En Irak, l'heure est à la reconstruction et à la bataille de l'opinion: avec force véhicules blindés et soldats surarmés, l'armée américaine a inauguré samedi la piscine publique, rénovée par ses soins, du parc al-Zaoura, le plus grand espace vert de Bagdad.

Jusque là, les violences empêchaient la reconstruction d'un pays ravagé par cinq années de guerre. Mais depuis quelques mois, l'Irak connaît une nette amélioration de la sécurité.

Samedi matin, sept Humvees de l'armée américaine ont acheminé quelques journalistes de la «zone verte» de Bagdad au parc al-Zaoura voisin, connu des Bagdadis pour son grand zoo, dont la majorité des animaux ont disparu pendant la guerre, mangés par des habitants affamés, volés ou morts faute de soins.

Sur les pelouses, des centaines de personnes sont allongées à l'ombre pour échapper à la chaleur.

Les travaux de rénovation de la piscine publique du parc ont coûté 495.350 dollars aux États-Unis. Elle avait été fermée sous Saddam Hussein et laissée à l'abandon il y a plus de dix ans, selon un porte-parole de l'armée américaine.

Vers 10H30 locales (07H30 GMT), une demi-dizaine d'enfants se baignent dans le petit bain. Autant d'adultes plongent dans le bassin olympique entouré d'une quarantaine de militaires américains armés, casqués et sanglés dans leurs gilets pare-balles.
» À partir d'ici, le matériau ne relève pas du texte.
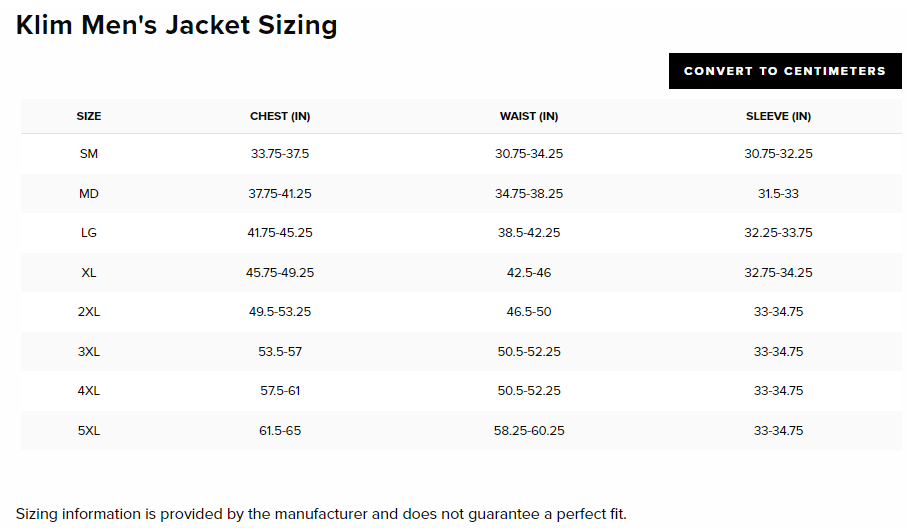Select the LG size row label
This screenshot has height=528, width=907.
(x=89, y=232)
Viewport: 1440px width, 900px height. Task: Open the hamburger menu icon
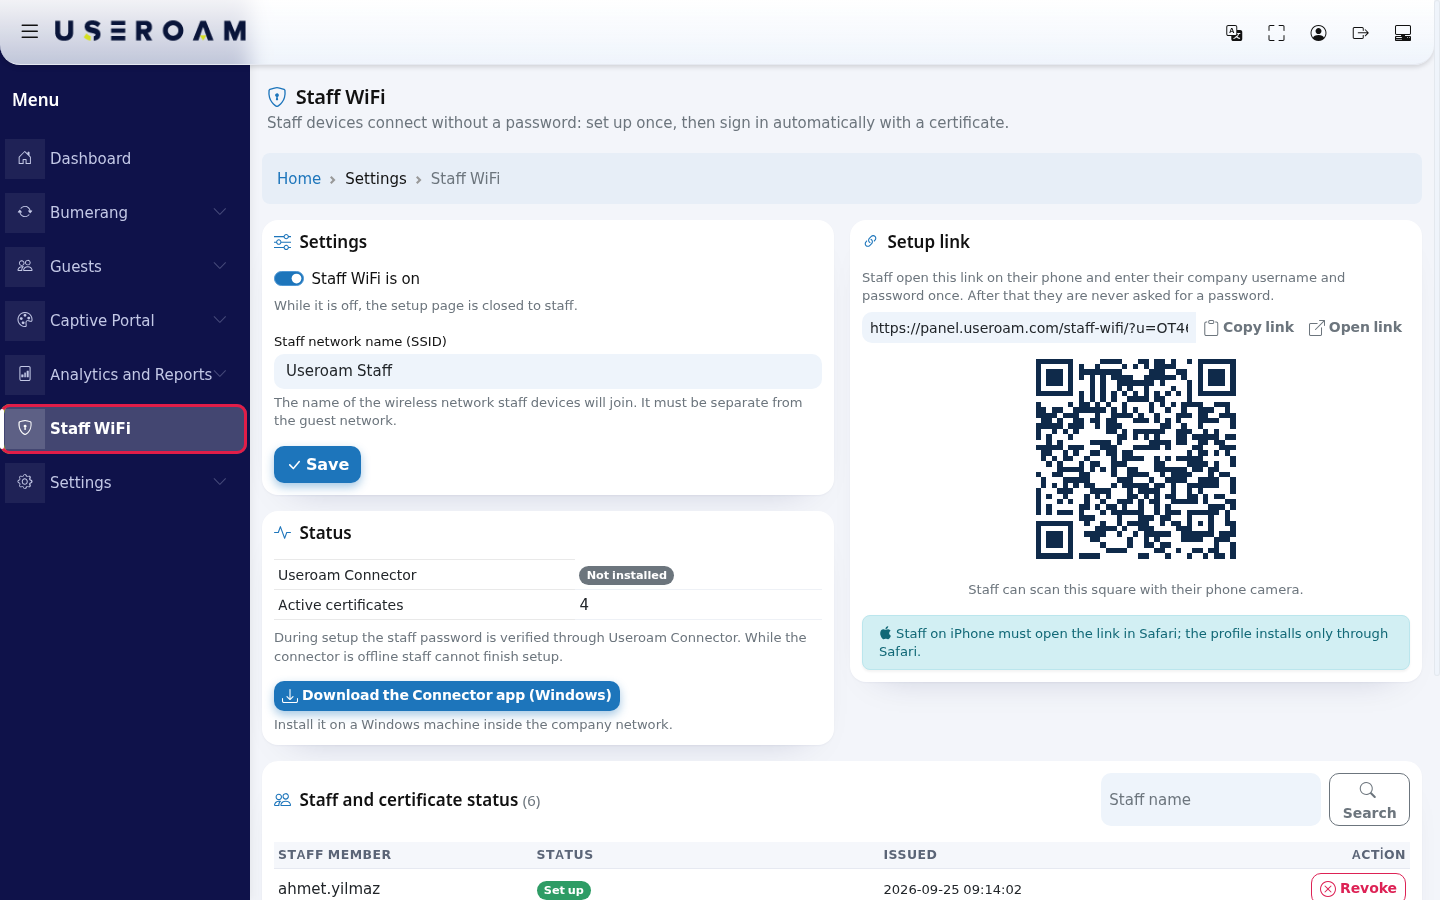tap(30, 32)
Mountawar, 11 ans, ne se laisse pas distraire par ce genre de détails. Pressé de se baigner, il n'a même pas enlevé son pantalon avant de sauter dans l'eau.

«C'est super, je suis très content. C'est la première fois que je viens dans cette piscine, je reviendrai avec mes copains», lance-t-il, alors que ses petites soeurs hurlent de joie dans l'eau, observées par leur mère souriante, assise à l'ombre d'un parasol.

Hommes et femmes se partageront les jours d'ouverture de la piscine.

«Nous sommes tellement contents, cette piscine servira à tous les Bagdadis et à tous les Irakiens, car tous les Irakiens, quand ils viennent à Bagdad, viennent dans ce parc», se réjouit Yahya Mohammed Ali, adjoint au maire de Bagdad chargé de la jeunesse et des sports, venu pour la cérémonie d'ouverture.

«C'est un symbole du retour de la paix dans le pays», estime-t-il, affirmant que le parc et la piscine «sont très sûrs» grâce aux «contrôles de sécurité à l'entrée».

La poursuite des violences en Irak -les attentats à la bombe demeurent quasi quotidiens- n'ont pas empêché la société américaine C3 d'annoncer récemment qu'elle projetait de construire, à l'emplacement du parc al-Zaoura, la «Baghdad Zoo and Entertainment Experience», un parc d'attraction à l'américaine, avec skate-parcs, promenades, musée...

La Force multinationale en Irak sous commandement américain a lancé dernièrement de nombreuses initiatives de ce genre afin de s'attirer les bonnes grâces de l'opinion irakienne. Certains sont sensibles à cette stratégie théorisée dans les manuels de contre-insurrection.

«C'est une bonne chose que les Américains aient ce genre d'initiatives (réparer la piscine, ndlr), car les gens apprécient vraiment», juge Mitzak Muhy Attyah, 30 ans, venu avec des amis du quartier de Dora, dans le sud de Bagdad.

«Cela nous a manqué à tous, je crois. Et maintenant le parc est sûr.»

«Les nôtres, le gouvernement irakien, ne font jamais rien de ce genre», râle un de ses amis. «Ils ne font que prendre de l'argent», ajoute un autre.

Le petit groupe s'interrompt brusquement. Comme plusieurs fois par jour, les petits hélicoptères noirs de la société de sécurité américaine Blackwater passent à très basse altitude, assourdissant tout le monde du bruit de leurs turbines.